Joe R. Lansdale (Denoël/Sueurs froides)

mercredi 2 décembre 2015, par FERRE

C’est du Lansdale. La veine East Texas, déjà creusée notamment dans l’excellent Les Marécages (The Bottoms, 2000, prix Edgar Allan Poe), sans doute celle que l’on préfère chez l’auteur. Le Sud des années 1930, avec ses bouseux chasseurs bas du front, ses ignobles ivrognes, ses hobos à la dérive, ses coupables prêcheurs, ses parents indignes, ses destins sur le fil. Ce Lansdale-là charrie toujours les mêmes thèmes avec un bel entrain. Le racisme congénital, la famille dévertébrée, la misère qui colle aux semelles, la violence en viatique, la religion en elixir. Et au milieu coule une rivière, la Sabine, personnage à part entière, qui sauve ou engloutit, selon.

Quatre fuyards (trois ados et une mère) s’embarquent pour une descente du fleuve et aux enfers sur un radeau de fortune. Avec dans leurs maigres bagages les cendres d’une de leur copine morte noyée, et le magot d’un hold-up dérobé à quelques margoulins du cru. Le trio s’est mis dans la tête de rendre hommage à la demoiselle qui rêvait d’être star en répandant ses restes sur les trottoirs d’Hollywood. Sauf que. Les abrutis à qui ils ont volé le pognon ne l’entendent pas ainsi. La traque commence.

## DONNÉES SOURCES
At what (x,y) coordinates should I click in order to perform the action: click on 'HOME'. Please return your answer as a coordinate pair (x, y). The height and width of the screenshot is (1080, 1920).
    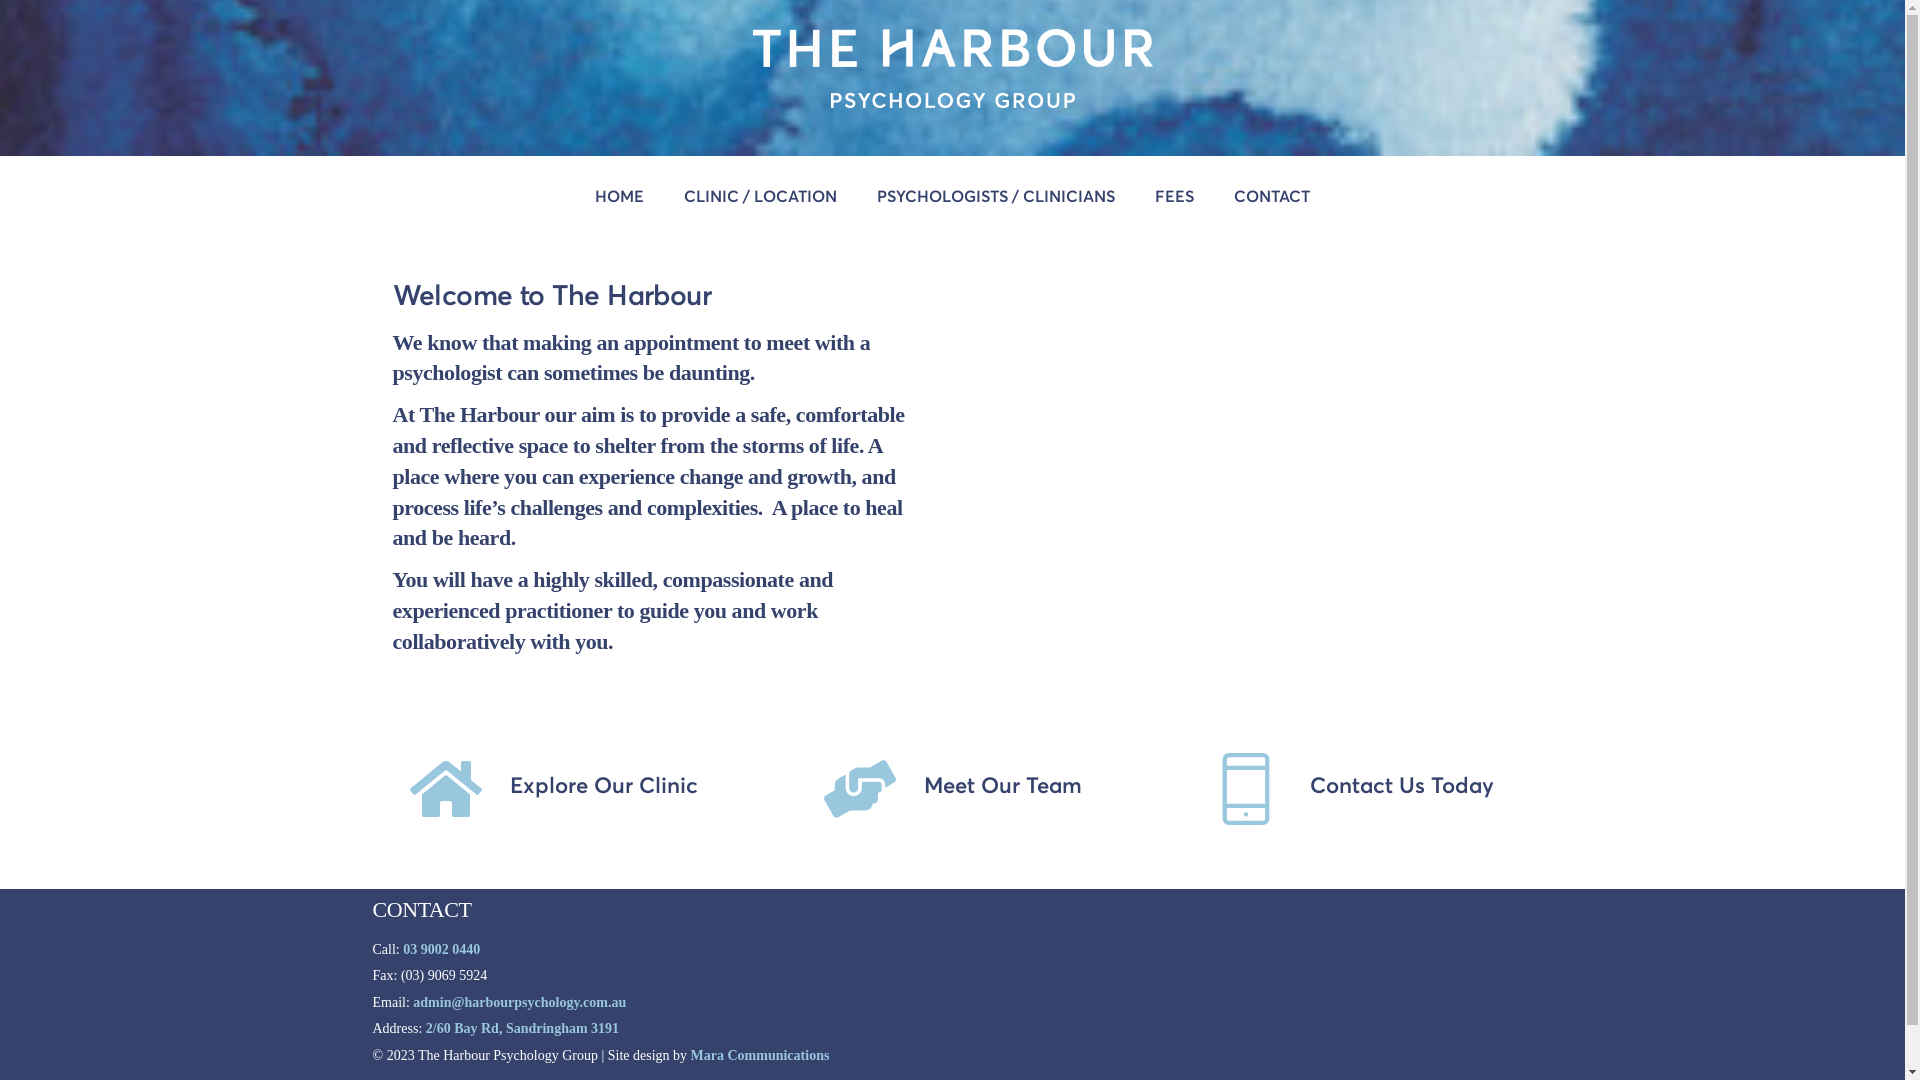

## SÉRIE D'EXERCICES
1) Répondez à ces questions à partir de la critique du roman de Lansdale, chacune sur sa propre ligne :
(a) Quel fleuve la critique présente-t-elle comme un personnage à part entière ?
(b) Qui sont les quatre fuyards ?
(c) Quel prix a reçu Les Marécages ?
2) Pour chaque affirmation, dites par oui ou par non si elle concorde avec la critique du roman de Lansdale, puis citez les mots du texte qui tranchent :
(a) L'histoire se passe dans le Sud des années 1950.
(b) Les fuyards descendent le fleuve sur un radeau.
(c) La copine morte rêvait de devenir star.
3) Poursuivez s'il vous plaît la critique du roman de Lansdale à partir de la phrase « La traque commence. »
Vous n'aurez pas besoin des données pour ce travail.

## RÉPONSES ATTENDUES
1)
(a) La Sabine.
(b) Trois ados et une mère.
(c) Le prix Edgar Allan Poe.

2)
(a) Non : « Le Sud des années 1930 ».
(b) Oui : « sur un radeau de fortune ».
(c) Oui : « la demoiselle qui rêvait d’être star ».

3)
Lansdale le dit : il aime profondément les « coming of age stories », les récits initiatiques où les héros sont des enfants. Il se régale à convoquer les figures des méchants des contes populaires. Sy le flic au bandeau, borgne à cause d’une femme noire qu’il avait tenté de violer, Skunk le croque mitaine mercenaire vengeur en Jo l’Indien puissance mille, la vieille sorcière comme une araignée qui attend ses proies dans sa sinistre cabane. Le conte est pervers, gore, fantastique sur les bords, mais Lansdale permet au lecteur de sortir la tête de ce flot tumultueux grâce à ses habituelles métaphores alambiquées. Du genre : « La puanteur qui s’en échappa était tellement forte qu’elle aurait pu être subventionnée par le gouvernement ». Ou bine : « Dans mon monde, rencontrer un quadragénaire avec ses dents, ses deux oreilles et un nez pas cassé était à peu près aussi rare que de trouver une pastèque dans un poulailler ». C’est parfois un tantinet facile, mais on valide. Comme cette tendance à abuser des dialogues. Reconnaissons que le bougre sait y faire. Réussir un hommage à Huckleberry Finn, à Steinbeck, à La Nuit du chasseur, et sans tomber dans les sables mouvants de la redite après Les Marécages, le pari était osé. Il est gagnant.